Absolutely. We didn’t know what hit us. My first wife thought I’d gone crazy. I was certainly no longer the guy she’d married. In a way this was true. Had we known about PTSD, it would at least have explained a lot of my weird behavior, and it would take it out of the realm of “this is a hopelessly crazed man who can’t control his anger issues” to “this man has suffered a brain chemical change, and it’s not his or anyone else’s fault.” Once you move from a moral judgment about the behavior, and I mean both the spouse and the sufferer seeing the behavior as “bad,” to accepting that it is something that needs to be worked on, much like a person with a serious physical injury needs to go to physical therapy, the odds of the marriage being saved go way up. Lots of wives are just at a loss about what to do, they feel that somehow they’re doing something wrong, they’re confused, they’re hurt, and they suffer. One cost of war we don’t generally count up is the havoc it wreaks on families long after the war is over.

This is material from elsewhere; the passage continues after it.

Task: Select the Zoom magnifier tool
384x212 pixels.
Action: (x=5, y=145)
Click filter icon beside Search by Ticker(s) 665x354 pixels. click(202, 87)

You mention the importance of combat veterans talking about their experiences. What if no one wants to listen?

I’d first put this in some context. Virtually all people who are close to a combat veteran, wives, parents, children, siblings, are terribly curious about what made such a drastic change in someone they love. They’re mostly embarrassed to ask, and as a result of the way our society is structured (you mentioned whining in a previous questions) veterans are reluctant to open up. Those few that don’t want to listen, you just don’t talk to. It would be pretty silly to be invited to a dinner party with people you don’t know well and start talking honestly about your war experiences. That would pretty well ruin dinner.

What is the undercore of strength in a man like you who has gone through soul-destroying trauma and has somehow survived as a better man? Is it genetic? Psychological? Spiritual? Why does one man make it and another doesn’t?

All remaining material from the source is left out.